O artigo IV da lei estabelece que a destituição pode ocorrer quando houver "comprovado e recorrente desempenho insuficiente para o alcance dos objetivos do Banco Central do Brasil". Mas seria preciso aprovação por maioria simples no Senado. Nos últimos dois anos, de fato, a inflação estourou o teto da meta. Mas houve eventos extraordinários no período. Primeiro, a pandemia de covid-19, em 2021, e depois a guerra na Ucrânia, em 2022.

No Palácio do Planalto e até mesmo entre líderes do governo no Congresso, a avaliação é de que os ataques do presidente a Campos Neto vão continuar, mas que não há clima para se tentar a destituição do presidente do Banco Central. Diversos interlocutores da base governista, em conversas com O GLOBO, avaliam que não há votos suficientes no Senado. O resultado poderia ser um tiro no pé do governo, que acabaria, em caso de derrota, por fortalecer no cargo o próprio presidente do Banco Central.

Outro ponto a se entender da lei é que a autonomia operacional do BC garantiu a Campos Neto mandato até o fim de 2024. Mas, apesar de ser o chefe da autarquia, ele não tem voz final sobre os votos dos oito membros do Comitê de Política Monetária (Copom) - que decidem em conjunto sobre a taxa básica de juros a cada 45 dias.

Os membros podem votar como acharem conveniente, de acordo com apresentação técnica encabeçada pelas principais diretorias da área: política monetária e política econômica. Hoje, os titulares são respectivamente Bruno Serra Fernandes (que Lula já pode substituir desde o final de fevereiro) e o Diogo Abry Guillén (com mandato até o fim de 2025).

As projeções de inflação do Copom em seu cenário de referência (de efeito da política monetária) estão em 5,8% para 2023 e 3,6% para 2024. Houve piora em relação ao comunicado de fevereiro, que considerava uma inflação projetada em 5,6% para 2023 e 3,4% para 2024.
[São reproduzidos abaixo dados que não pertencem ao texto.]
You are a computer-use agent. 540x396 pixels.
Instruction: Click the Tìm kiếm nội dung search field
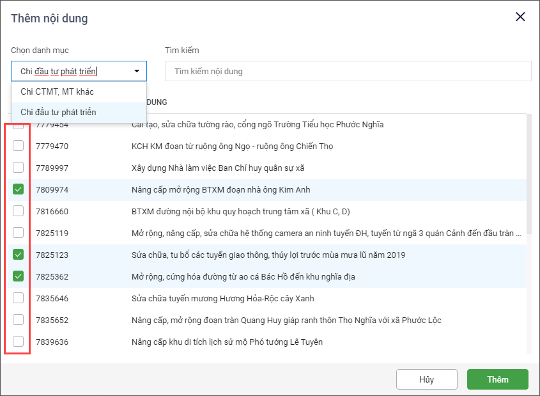[348, 72]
— Não há sinalização do início de corte de juros no comunicado (de quarta-feira), pelo contrário, continua a preocupação com a inflação e aumento das projeções. O Comitê deixa claro que irá continuar com sua estratégia até que se consolide o processo de desinflação e ancoragem das expectativas — avalia Patrícia Krause, economista-chefe da Coface na América Latina.